Simply said, the basis of GSEA is a list in which the genes are ranked on a relevant metric, in your case logFC. Importantly, after the ranking, the values of the ranking metric (logFC) are not used anymore; of relevance is only the position of a gene in that ranked list. The next step in the procedure is to walk from top to down of the ranked list, and check in which gene set (pathway) each of the ranked genes appears. If there is a match, then the score (running sum) of those gene sets increase. This is done until the bottom of the ranked list is reached. If multiple genes that belong to the same gene set are on top of the ranked list, the (normalized) enrichment score of that gene set will be positive, and this gene set is then interpreted to be 'activated', the same applies to genes that are at the bottom of the ranked list; the gene sets that are 'enriched' by these genes have a negative NES, and could be interpreted as being 'suppressed'. What clusterProfiler under the hood does, is simply labeling sets having a positive NES as 'activated', and negative NES as 'suppressed'. These two term are then used to 'split' the gene sets in the dotplot.

One of the underlying assumptions is that you more or less have similar number of genes with a positive or negative ranking metric. Yet, if you look at the gseaplot2, you see at the bottom panel (with y-axis = 'Ranked List Metric') that of the 3796 proteins you used as input, only around 700 have a positive ranking metric.

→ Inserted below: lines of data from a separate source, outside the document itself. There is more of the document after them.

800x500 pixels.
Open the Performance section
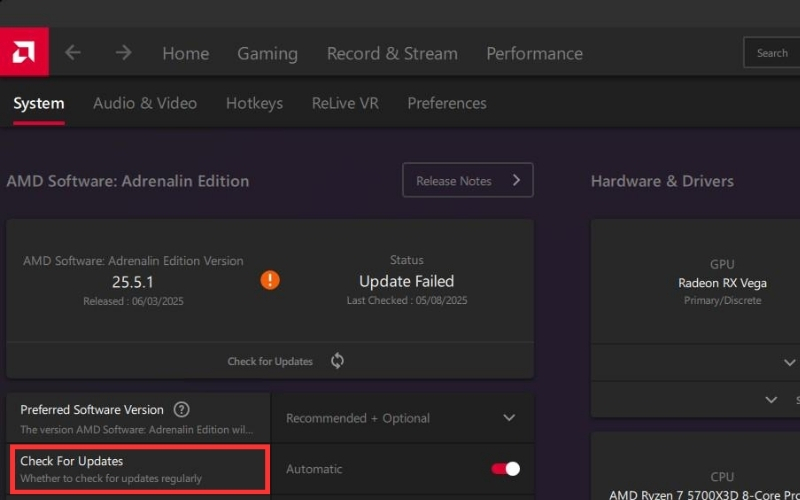[534, 54]
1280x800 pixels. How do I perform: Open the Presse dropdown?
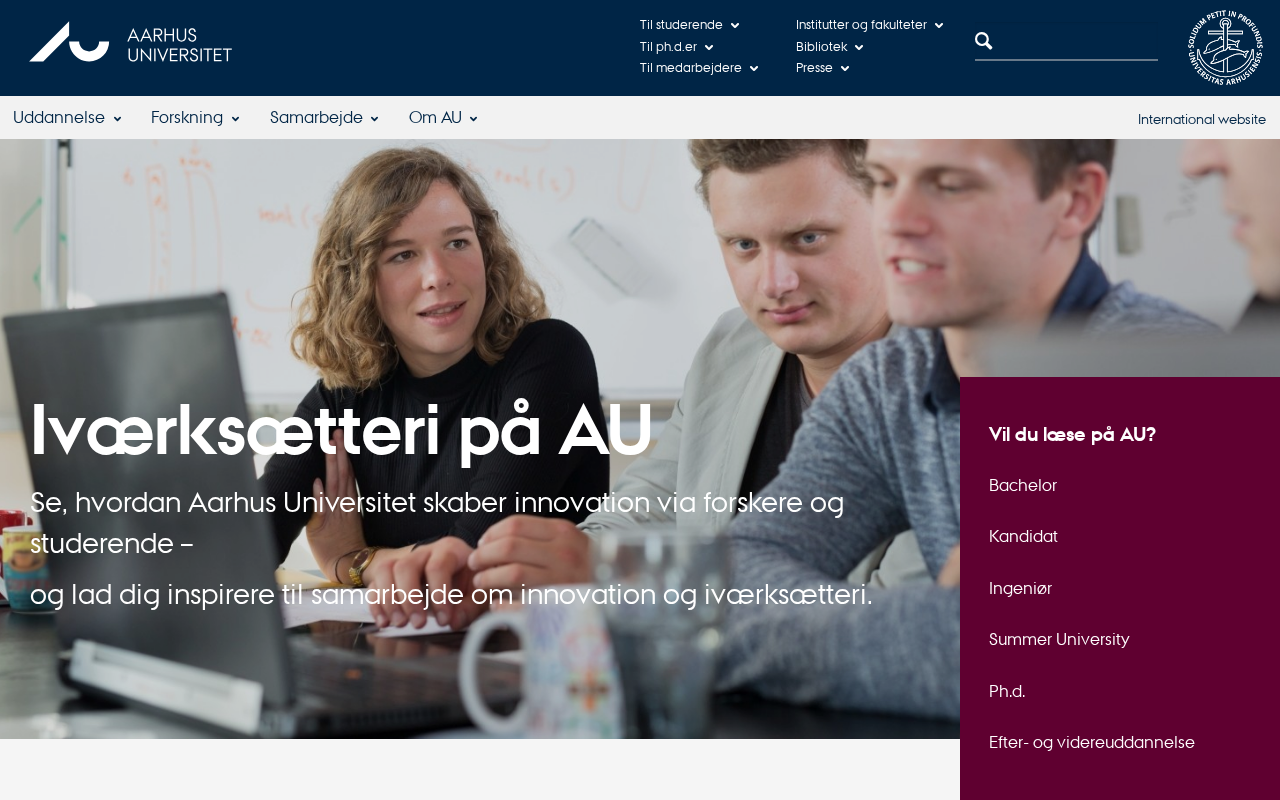(822, 68)
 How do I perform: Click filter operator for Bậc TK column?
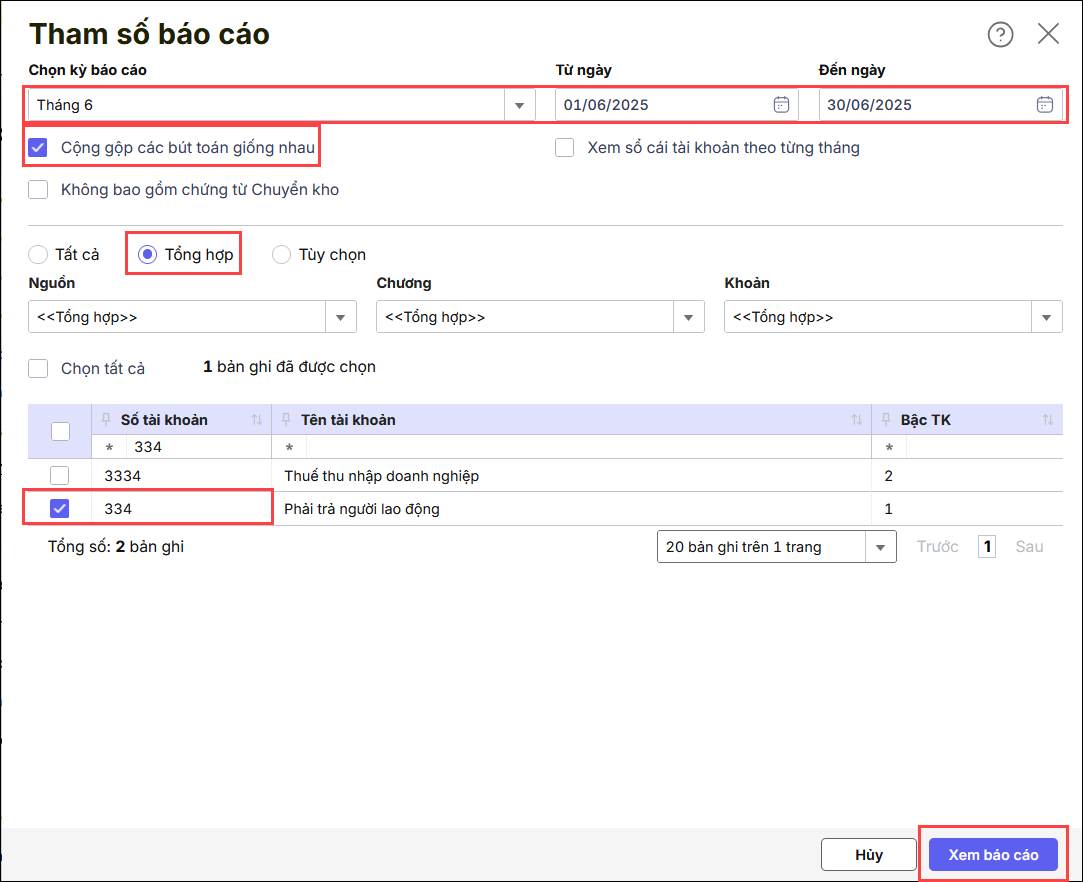click(889, 447)
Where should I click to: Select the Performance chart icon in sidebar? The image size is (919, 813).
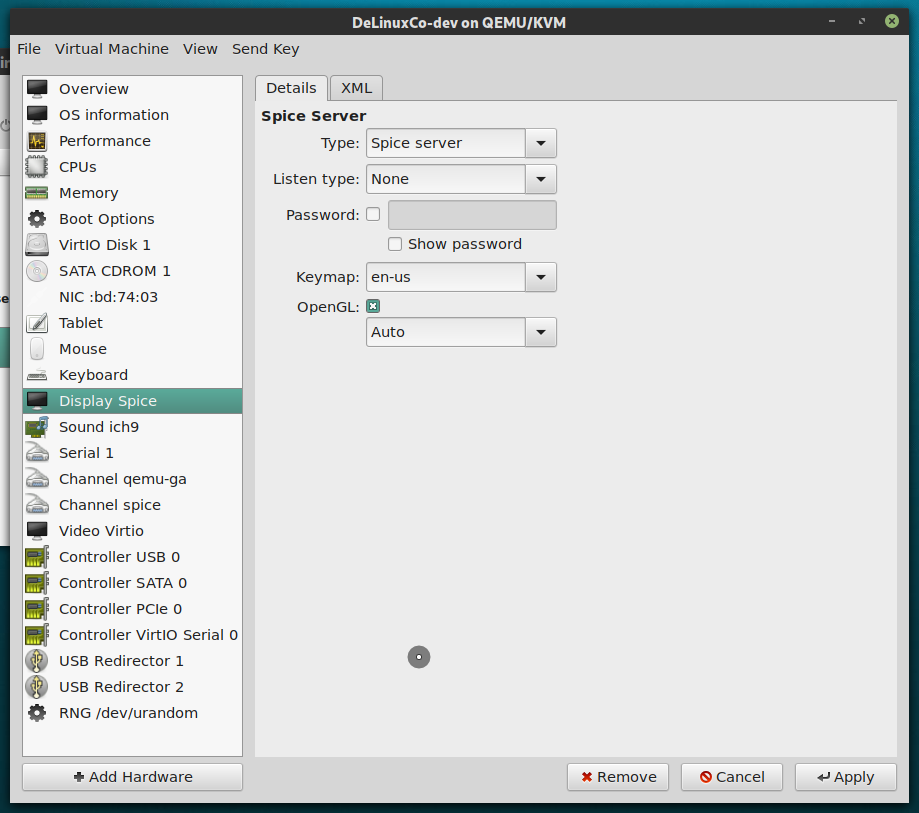tap(37, 140)
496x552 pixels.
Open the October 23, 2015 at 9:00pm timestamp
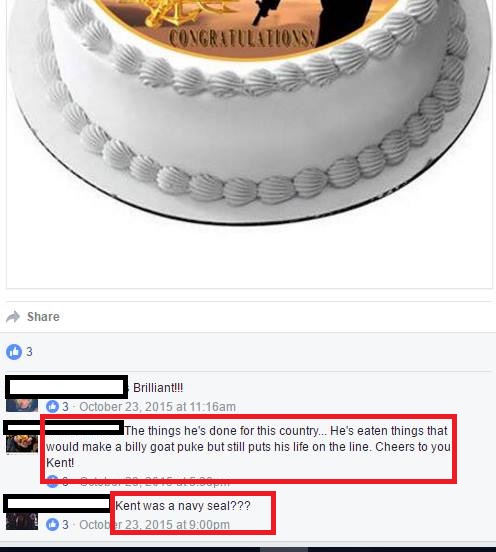click(x=155, y=525)
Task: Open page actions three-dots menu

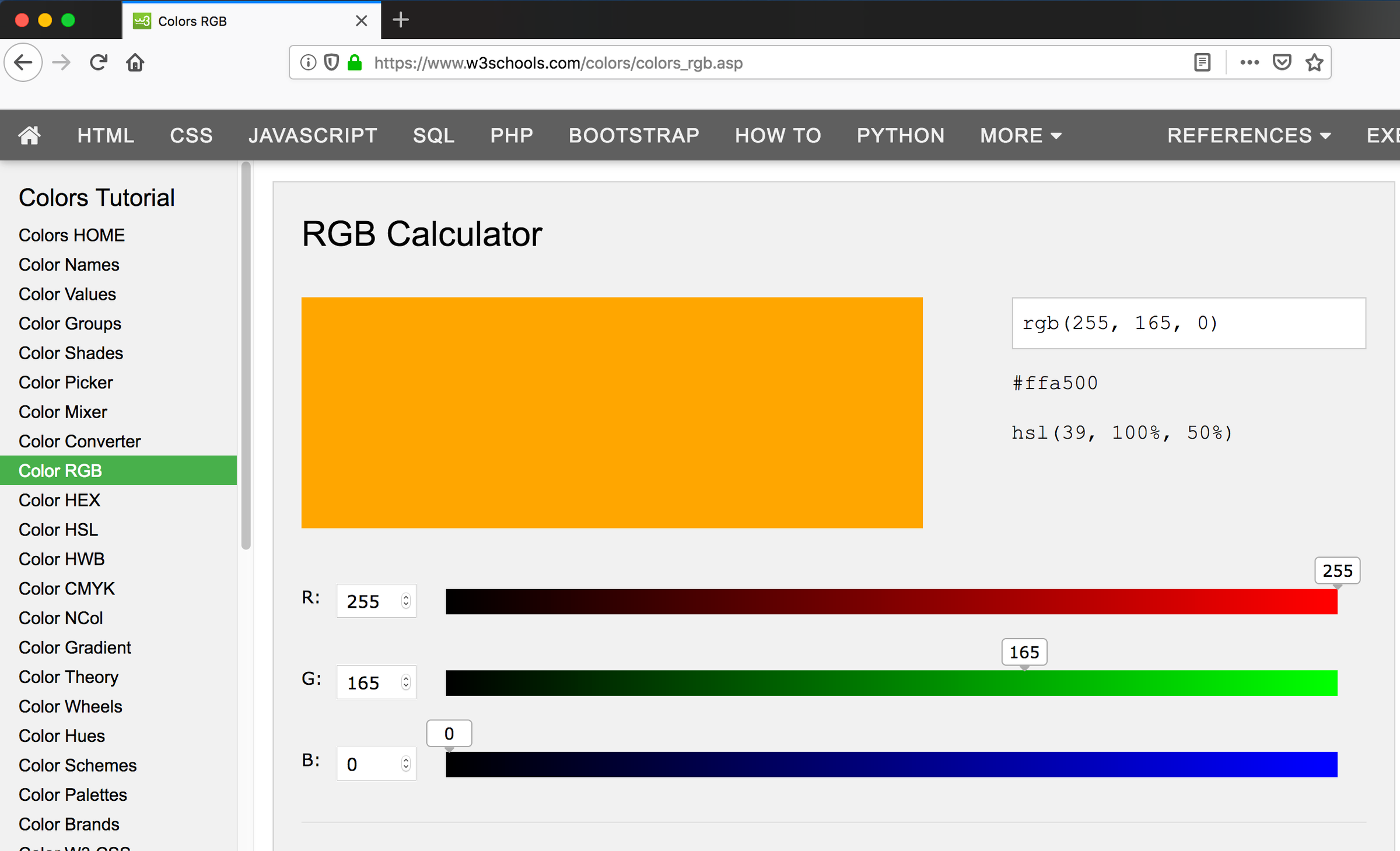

In other words, in your dataset only 700 genes are up-regulated, and 3000 are down-regulated. The GSEA algorithm correctly identifies gene sets that are enriched on the top of your ranked list, and since the values of the ranking metric are not considered at all, these are then just labelled 'activated'. This is why the gene set MHC class II protein complex binding is labelled like that!

By plotting the underlying ranking data, e.g. in a heatplot or upsetplot, it becomes clear that despite the label 'activated' the corresponding genes are actually down-regulated!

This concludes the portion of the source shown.